- [Try it]
Search the records for lines with the word "Given" and copy each match.

- [Supplied material]
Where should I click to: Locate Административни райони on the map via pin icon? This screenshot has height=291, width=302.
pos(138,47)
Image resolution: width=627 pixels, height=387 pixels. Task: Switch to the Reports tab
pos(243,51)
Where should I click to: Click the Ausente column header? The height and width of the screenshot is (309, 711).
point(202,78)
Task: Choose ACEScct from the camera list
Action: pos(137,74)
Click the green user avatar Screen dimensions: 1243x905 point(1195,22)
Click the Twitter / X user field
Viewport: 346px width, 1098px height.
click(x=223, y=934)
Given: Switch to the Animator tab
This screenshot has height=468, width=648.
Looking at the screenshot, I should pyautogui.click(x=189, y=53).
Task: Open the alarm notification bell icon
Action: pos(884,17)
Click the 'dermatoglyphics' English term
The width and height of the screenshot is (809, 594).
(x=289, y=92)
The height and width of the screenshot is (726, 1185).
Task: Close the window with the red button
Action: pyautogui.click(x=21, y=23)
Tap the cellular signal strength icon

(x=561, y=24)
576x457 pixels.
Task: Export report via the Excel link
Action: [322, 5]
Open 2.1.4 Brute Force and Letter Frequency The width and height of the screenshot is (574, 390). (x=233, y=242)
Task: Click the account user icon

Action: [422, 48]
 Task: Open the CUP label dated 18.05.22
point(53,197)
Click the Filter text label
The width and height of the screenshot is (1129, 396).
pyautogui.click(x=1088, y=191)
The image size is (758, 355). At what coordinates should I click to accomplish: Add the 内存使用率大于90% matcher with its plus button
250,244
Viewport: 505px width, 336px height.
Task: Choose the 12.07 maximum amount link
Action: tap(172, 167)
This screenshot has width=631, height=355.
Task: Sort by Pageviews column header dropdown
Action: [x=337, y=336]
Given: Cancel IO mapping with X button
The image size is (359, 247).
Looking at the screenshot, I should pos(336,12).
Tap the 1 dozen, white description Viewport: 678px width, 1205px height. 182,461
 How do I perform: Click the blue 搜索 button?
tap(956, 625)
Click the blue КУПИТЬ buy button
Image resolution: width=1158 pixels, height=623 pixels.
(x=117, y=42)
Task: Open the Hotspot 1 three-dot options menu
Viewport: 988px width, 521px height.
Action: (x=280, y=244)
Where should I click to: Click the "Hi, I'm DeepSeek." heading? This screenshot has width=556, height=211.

- [Solution for this problem]
Given: Switch to the Animator tab
Given: Cancel IO mapping with X button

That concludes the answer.